Balanophora dioica ethanol extract ameliorates isoproterenol-induced myocardial injury by suppressing fibrosis, inflammation and apoptosis by regulating TLR4/MyD88/NF-κB signaling pathway

Abstract

Balanophora dioica R.Br.ex Royle, belongs to the the Balanophoraceae family, has been documented as Chinese folk medicine in Lahu nationality in China for millennia. Myocardial injury is the main manifestation of cardiovascular disease. However, the role of Balanophora dioica ethanol extract (BDEE) in improving myocardial injury is unclear. The main purpose of this study is to clarify the pharmacological effect and molecular mechanisms of BDEE on myocardial injury. The major compounds of BDEE were analyzed by GC-MS and HPLC-FT-ICR-MS. The male C57BL/6 mice were randomly divided into 6 groups (n = 10), the control group, the isoproterenol (ISO) model group, ISO + 100, 200, and 400 mg/kg/d of BDEE groups, and the BDEE group (400 mg/kg/d). The heart weight/body weight was calculated, serum biochemistry markers CK, LDH, and myocardial enzyme indexes MDA, SOD, CAT, GSH-Px were measured by corresponding kits. Heart tissue histopathology was detected by hematoxylin-eosin and Sirius Red staining. Immunohistochemistry and western blotting were used to determine the protein expression associated with myocardial fibrosis, inflammation and apoptosis. TUNEL staining was used to evaluate the apoptosis level. The results demonstrated that BDEE can restore cardiac morphology and serum biochemical level, and restrain ISO-induced myocardial fibrosis by regulating TGF-β1/Smad3 pathway.
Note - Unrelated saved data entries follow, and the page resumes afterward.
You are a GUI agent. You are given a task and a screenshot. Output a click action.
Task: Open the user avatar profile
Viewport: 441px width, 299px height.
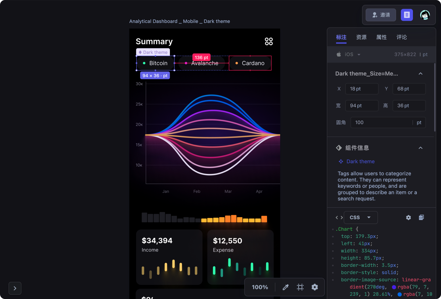point(425,15)
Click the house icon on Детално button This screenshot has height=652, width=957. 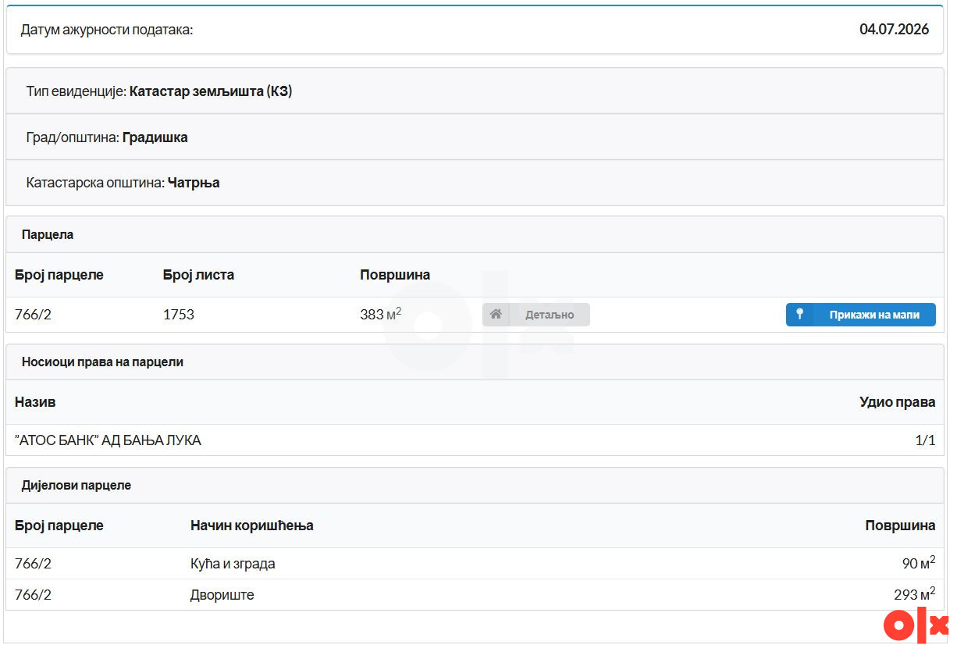496,315
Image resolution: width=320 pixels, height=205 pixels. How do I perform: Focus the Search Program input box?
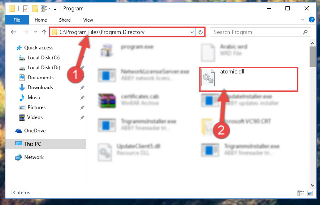(x=257, y=32)
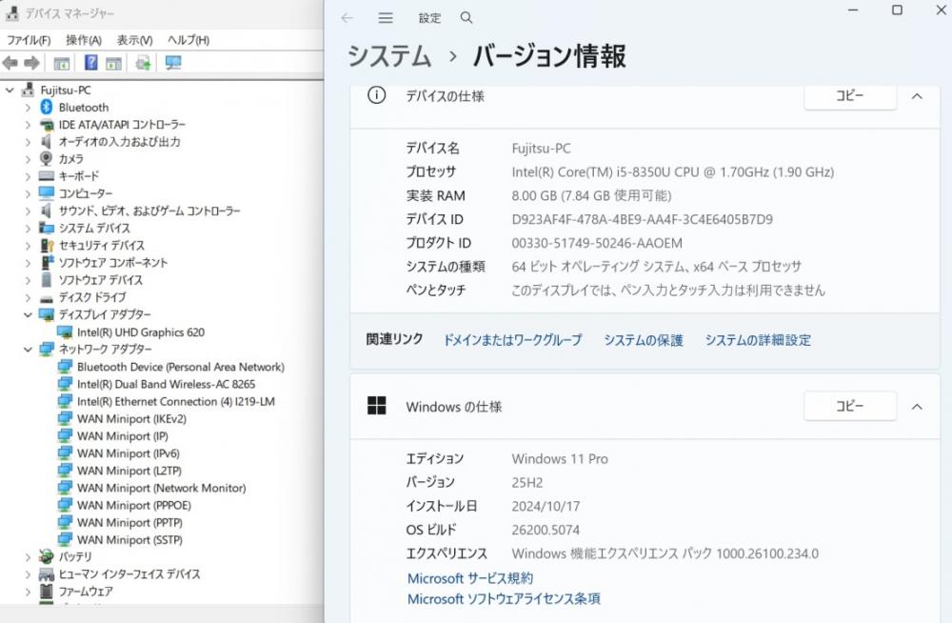Click the update driver toolbar icon

pyautogui.click(x=143, y=63)
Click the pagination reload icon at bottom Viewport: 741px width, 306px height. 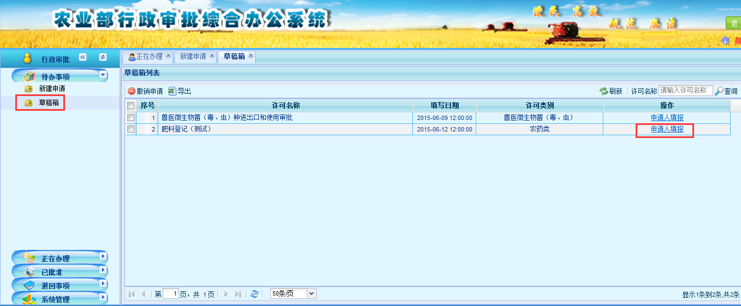coord(254,294)
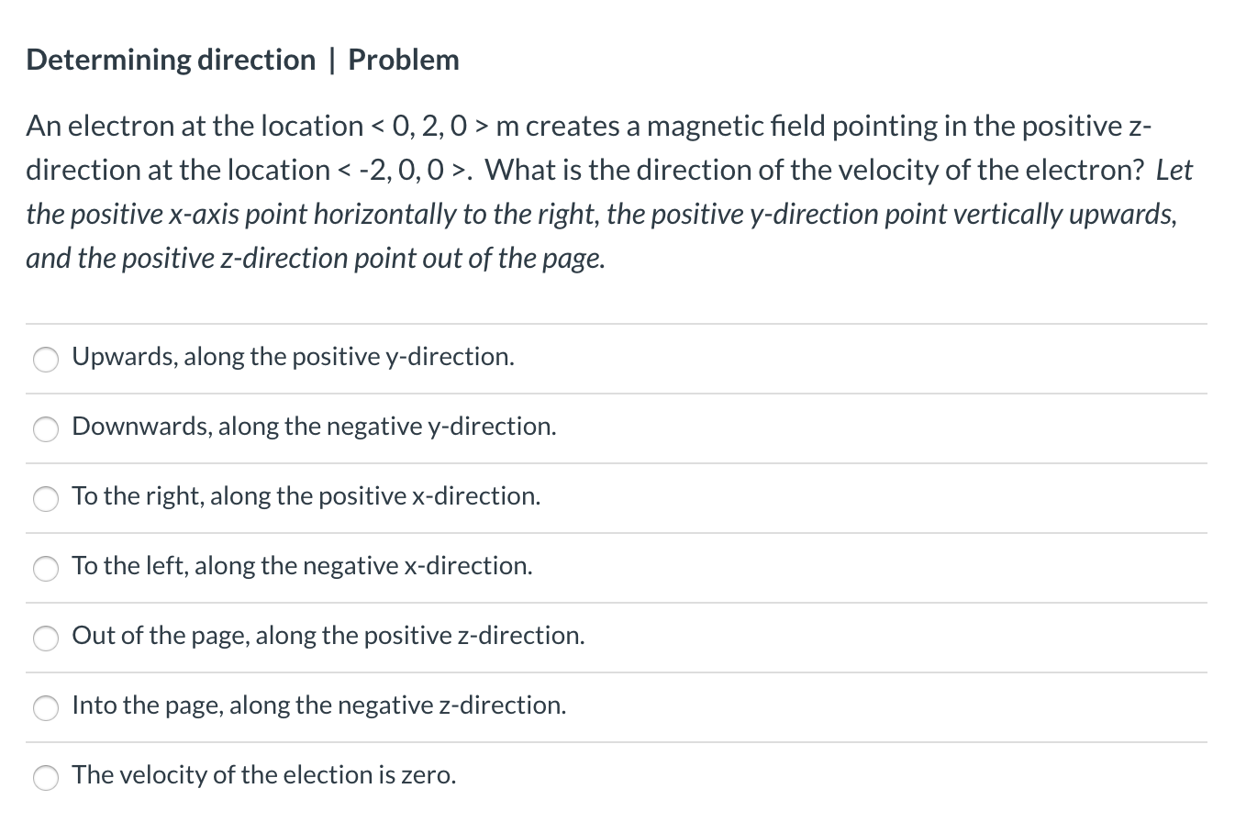Click the answer text 'Into the page, along the negative z-direction'
Viewport: 1235px width, 822px height.
click(x=319, y=706)
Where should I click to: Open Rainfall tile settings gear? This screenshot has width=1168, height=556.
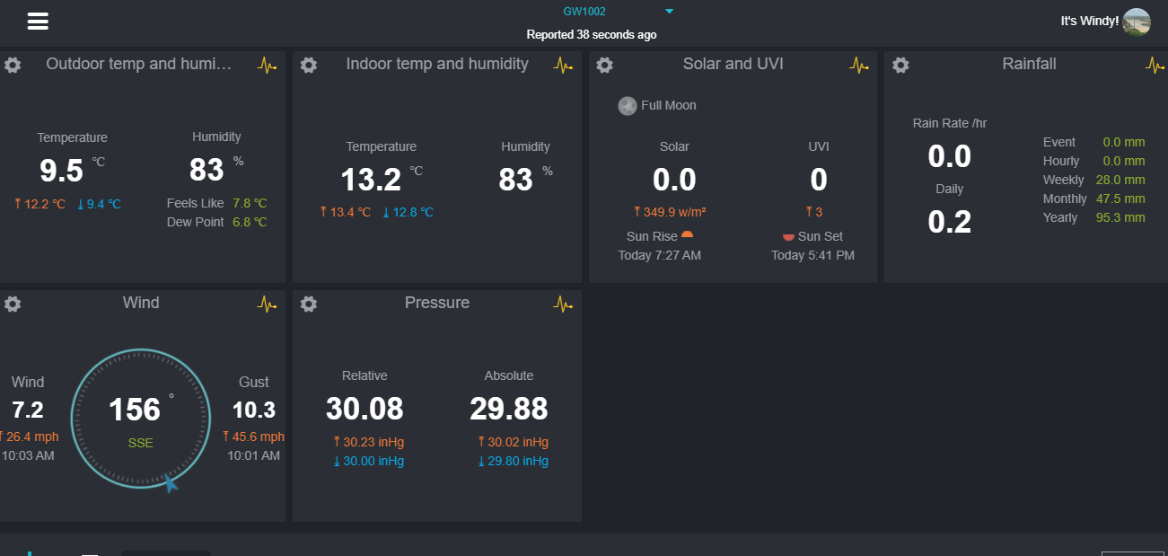point(900,66)
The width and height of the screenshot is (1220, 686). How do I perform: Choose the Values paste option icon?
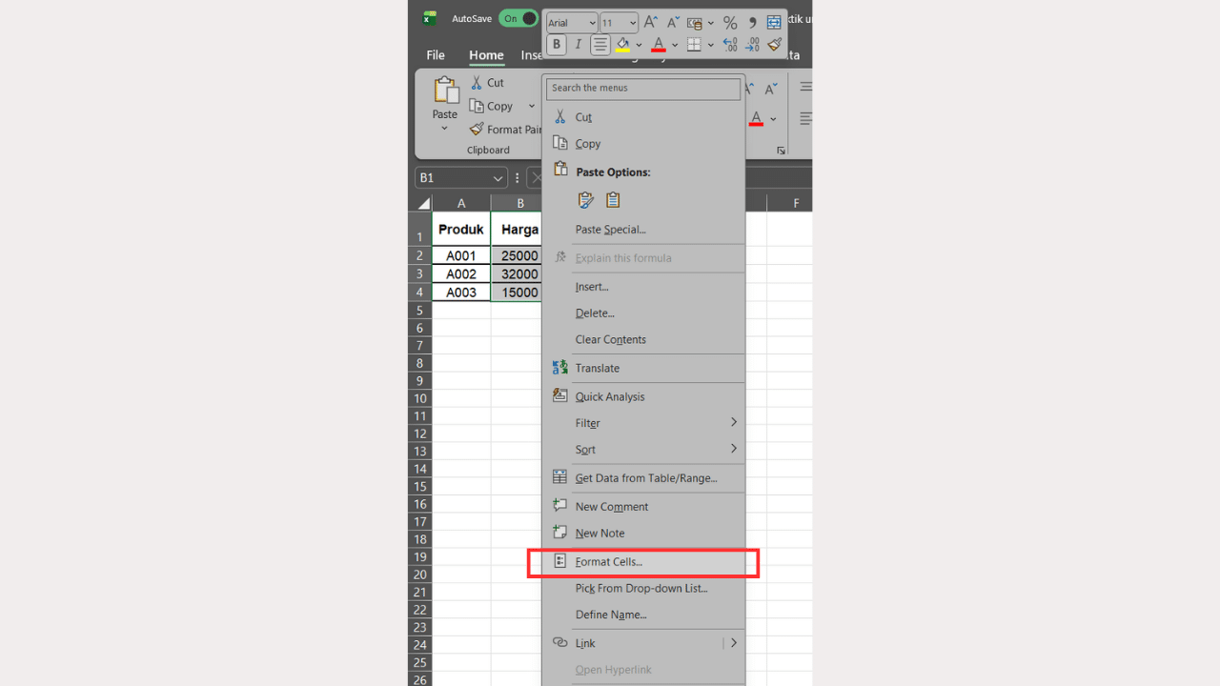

Additionally, BDEE can reduce inflammation-related TLR4, MyD88, IRAK-1, TRAF-6, and NF-κB expression, and also inhibit cardiomyocyte apoptosis by regulating the expression of Bcl-2, Bax, Caspase-9 and Caspase-3. The above results indicated that BDEE improved ISO-induced myocardial injury by regulating myocardial fibrosis, inflammation and apoptosis, and it may be developed as a potential drug to prevent cardiovascular diseases.